**Activity**. Look below for the line containing "Click the 6"; from there through the line containing "Task: Undo the last action", both lines included, please set down each line exactly and nothing else.

Dataset excerpts
___

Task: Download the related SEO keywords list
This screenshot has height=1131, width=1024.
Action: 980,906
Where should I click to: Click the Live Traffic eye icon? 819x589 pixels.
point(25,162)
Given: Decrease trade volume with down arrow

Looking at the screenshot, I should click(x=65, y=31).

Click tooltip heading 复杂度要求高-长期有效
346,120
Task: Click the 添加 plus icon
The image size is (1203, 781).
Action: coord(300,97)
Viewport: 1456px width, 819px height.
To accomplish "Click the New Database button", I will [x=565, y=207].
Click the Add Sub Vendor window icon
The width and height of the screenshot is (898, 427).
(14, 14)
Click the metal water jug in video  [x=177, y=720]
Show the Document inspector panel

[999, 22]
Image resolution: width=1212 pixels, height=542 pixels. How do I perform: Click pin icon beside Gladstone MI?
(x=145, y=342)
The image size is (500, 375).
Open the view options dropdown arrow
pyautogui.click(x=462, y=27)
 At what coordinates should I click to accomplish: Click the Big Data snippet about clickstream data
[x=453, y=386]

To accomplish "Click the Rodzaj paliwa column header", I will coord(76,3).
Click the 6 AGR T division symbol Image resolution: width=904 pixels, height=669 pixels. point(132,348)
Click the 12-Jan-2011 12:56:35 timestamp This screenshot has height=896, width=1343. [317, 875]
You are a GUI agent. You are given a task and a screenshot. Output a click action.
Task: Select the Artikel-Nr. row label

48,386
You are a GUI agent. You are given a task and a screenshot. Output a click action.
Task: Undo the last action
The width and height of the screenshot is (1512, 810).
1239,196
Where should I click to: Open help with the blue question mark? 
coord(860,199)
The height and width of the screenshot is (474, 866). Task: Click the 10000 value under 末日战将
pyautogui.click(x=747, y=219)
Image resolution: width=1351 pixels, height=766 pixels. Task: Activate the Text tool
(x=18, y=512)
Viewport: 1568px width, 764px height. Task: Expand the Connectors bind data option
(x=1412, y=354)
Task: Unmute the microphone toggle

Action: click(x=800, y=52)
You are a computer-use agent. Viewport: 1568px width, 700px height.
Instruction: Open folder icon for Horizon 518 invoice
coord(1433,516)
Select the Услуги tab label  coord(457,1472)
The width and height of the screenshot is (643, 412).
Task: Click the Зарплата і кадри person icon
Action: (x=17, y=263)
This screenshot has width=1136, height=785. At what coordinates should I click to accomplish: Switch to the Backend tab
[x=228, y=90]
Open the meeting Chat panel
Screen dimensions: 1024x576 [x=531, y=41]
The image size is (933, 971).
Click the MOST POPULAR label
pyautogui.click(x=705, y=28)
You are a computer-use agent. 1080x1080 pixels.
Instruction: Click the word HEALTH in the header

___

**Written reply**.
Click the 6 AGR T division symbol Image resolution: width=904 pixels, height=669 pixels. point(132,348)
Click the 12-Jan-2011 12:56:35 timestamp This screenshot has height=896, width=1343. [317, 875]
You are a GUI agent. You are given a task and a screenshot. Output a click action.
Task: Select the Artikel-Nr. row label

48,386
You are a GUI agent. You are given a task and a screenshot. Output a click action.
Task: Undo the last action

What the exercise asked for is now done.